Data for locating words and elements:
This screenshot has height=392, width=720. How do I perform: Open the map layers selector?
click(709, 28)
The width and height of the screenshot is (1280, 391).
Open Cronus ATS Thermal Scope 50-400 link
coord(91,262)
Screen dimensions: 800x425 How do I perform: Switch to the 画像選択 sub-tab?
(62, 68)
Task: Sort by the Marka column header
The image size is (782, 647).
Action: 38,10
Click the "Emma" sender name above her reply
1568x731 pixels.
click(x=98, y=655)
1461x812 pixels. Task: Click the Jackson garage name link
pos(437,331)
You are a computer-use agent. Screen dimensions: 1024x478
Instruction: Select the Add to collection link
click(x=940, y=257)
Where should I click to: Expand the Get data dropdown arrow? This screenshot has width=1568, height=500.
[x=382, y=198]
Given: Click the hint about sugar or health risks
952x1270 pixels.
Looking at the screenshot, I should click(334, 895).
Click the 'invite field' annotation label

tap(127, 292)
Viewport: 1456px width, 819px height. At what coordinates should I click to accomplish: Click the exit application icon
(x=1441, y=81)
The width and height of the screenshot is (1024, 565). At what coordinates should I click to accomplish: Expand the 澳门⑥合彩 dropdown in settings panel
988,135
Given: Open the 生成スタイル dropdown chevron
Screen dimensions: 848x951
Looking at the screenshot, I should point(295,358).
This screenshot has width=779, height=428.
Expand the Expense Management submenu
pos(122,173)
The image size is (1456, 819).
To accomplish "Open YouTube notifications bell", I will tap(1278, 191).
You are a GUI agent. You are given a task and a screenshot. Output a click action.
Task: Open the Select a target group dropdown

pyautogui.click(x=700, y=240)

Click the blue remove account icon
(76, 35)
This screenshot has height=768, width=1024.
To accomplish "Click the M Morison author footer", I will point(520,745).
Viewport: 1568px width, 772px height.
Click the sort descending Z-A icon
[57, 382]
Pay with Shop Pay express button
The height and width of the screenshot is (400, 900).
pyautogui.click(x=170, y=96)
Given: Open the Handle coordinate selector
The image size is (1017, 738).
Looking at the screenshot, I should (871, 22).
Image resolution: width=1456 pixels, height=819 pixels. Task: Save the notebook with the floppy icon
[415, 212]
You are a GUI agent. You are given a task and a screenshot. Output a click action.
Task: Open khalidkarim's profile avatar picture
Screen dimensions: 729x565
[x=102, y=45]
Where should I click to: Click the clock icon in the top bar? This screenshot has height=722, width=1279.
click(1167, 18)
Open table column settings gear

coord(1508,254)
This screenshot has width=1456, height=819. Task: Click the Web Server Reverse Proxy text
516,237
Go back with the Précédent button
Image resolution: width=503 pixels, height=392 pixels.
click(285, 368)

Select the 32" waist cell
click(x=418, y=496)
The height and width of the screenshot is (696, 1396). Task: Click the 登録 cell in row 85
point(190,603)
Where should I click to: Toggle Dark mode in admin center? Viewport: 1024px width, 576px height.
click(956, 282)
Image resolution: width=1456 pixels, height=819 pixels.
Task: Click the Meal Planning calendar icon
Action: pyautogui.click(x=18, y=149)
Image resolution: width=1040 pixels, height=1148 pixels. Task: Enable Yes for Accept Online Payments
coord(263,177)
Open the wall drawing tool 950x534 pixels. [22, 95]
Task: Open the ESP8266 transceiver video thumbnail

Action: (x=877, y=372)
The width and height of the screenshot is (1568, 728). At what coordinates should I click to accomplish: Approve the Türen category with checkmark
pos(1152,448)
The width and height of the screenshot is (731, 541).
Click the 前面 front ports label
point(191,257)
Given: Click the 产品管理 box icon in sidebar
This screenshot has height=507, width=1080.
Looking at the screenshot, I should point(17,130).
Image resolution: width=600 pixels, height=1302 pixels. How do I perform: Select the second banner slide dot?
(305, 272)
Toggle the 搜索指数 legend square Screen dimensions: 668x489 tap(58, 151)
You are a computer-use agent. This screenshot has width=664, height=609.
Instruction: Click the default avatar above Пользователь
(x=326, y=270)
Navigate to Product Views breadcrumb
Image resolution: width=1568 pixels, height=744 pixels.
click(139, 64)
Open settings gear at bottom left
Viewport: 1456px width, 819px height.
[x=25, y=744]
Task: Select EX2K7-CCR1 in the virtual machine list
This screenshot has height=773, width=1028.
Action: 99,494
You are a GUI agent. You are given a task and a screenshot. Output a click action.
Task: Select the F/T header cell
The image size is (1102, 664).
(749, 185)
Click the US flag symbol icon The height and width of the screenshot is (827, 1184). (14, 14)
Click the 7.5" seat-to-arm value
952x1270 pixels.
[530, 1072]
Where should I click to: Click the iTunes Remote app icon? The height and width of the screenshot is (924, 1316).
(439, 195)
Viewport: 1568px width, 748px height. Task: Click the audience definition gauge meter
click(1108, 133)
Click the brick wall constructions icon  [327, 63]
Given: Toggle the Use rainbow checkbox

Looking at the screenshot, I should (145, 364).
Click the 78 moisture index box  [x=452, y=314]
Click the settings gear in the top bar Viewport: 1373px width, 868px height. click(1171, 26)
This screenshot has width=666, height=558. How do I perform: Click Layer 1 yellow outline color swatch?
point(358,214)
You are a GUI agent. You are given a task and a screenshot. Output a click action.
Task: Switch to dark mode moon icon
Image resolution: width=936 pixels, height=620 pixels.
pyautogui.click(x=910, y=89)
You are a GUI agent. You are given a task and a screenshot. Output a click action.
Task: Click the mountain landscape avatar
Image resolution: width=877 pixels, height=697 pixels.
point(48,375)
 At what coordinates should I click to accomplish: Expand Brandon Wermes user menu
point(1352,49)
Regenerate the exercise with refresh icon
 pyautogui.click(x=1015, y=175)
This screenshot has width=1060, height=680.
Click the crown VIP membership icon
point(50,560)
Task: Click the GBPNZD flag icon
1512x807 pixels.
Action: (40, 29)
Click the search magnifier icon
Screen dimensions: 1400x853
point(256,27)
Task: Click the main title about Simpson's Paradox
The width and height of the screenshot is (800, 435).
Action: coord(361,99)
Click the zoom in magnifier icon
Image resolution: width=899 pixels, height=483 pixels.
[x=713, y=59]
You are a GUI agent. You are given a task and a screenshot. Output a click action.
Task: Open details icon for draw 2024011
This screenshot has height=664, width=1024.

> What to do
Gather every line of the material that contains the string "mode" and copy each one out.

> Exercise response
Where should I click to: Toggle Dark mode in admin center? Viewport: 1024px width, 576px height.
Task: Switch to dark mode moon icon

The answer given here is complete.